Calling Functions (User Defined Operators/Methods)

A function must exist before it can be called. If the function doesn't exist, JavaScript will return a string representation of the function,  NaN, or undefined depending on the context. Since JavaScript is interpreted rather than compiled, function declarations need to precede the function call. Thus, any function declared in the <head></head> portion of a <html></html> document is available to any function called in the <body</body> portion. However, it should never be assumed that functions declared in the <body></body> portion are similarly available. This is because html markup is parsed as an XML datastructure and it is possible that the referenced function hasn't been parsed at the time of execution. This can lead to unpredictable script behavior that is tough to fix.
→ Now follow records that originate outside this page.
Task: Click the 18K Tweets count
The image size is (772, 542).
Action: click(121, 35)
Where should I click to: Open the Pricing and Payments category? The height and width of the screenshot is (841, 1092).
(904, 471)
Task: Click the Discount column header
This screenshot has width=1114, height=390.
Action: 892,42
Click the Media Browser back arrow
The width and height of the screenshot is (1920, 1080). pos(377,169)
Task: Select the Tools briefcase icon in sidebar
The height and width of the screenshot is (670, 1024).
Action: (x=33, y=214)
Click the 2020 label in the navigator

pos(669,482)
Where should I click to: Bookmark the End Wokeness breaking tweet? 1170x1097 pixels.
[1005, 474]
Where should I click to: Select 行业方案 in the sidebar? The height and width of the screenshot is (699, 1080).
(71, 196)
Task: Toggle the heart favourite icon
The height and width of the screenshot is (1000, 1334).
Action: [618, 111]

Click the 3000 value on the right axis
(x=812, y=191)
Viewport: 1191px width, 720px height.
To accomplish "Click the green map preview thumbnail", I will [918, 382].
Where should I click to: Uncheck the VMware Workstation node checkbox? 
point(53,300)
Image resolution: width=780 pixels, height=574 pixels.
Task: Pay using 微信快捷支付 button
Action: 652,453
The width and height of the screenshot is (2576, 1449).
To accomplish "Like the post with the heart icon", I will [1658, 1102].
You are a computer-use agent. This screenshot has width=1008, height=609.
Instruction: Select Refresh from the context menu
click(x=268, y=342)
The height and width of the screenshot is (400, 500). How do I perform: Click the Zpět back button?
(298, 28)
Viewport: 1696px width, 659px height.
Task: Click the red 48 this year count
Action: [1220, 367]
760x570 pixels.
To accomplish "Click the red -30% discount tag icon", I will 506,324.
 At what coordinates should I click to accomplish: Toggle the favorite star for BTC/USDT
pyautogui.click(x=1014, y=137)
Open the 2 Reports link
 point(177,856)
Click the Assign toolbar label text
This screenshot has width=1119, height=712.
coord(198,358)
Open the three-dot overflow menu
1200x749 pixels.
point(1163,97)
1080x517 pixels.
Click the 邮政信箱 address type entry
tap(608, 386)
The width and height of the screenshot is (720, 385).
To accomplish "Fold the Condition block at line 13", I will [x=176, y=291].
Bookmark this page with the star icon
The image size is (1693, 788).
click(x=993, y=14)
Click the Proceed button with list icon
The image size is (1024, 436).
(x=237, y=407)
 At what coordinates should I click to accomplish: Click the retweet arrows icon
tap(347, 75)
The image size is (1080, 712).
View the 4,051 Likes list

Functions can exist in two contexts, first, as a method of an object and second, as a function within an object. In either case, the function name is followed by a  comma delimited list of its arguments enclosed in parentheses [i.e. `myFunction(argument1, argument2, argument3)` ]. The arguments thus passed to the function will become its various parameters when it executes. The argument list must have the exact quantity of arguments the function expects, in the correct order. Each argument must be of the type expected as well.

Method WITHIN an object
When calling a method within an object, the object's name is assumed, so the function name and parenthetical argument list is sufficient.
Example [open method of the window object]:

`myWindow = open("mywin.htm","secondWindow","width=250")`
Here the document myWin.htm is opened into a new window with a width of 250 pixels. The new window is named secondWindow.

Method OF an object
When calling the method of an object, the object's name will precede the method name, separated by the dot operator. Its parenthetical argument list will immediately follow.
Example (document.write method of the new myWindow object):

``` myWindow.document.write(myWindow.name) ``` Here the name of the new window (i.e. secondWindow ) is displayed in the newly created window.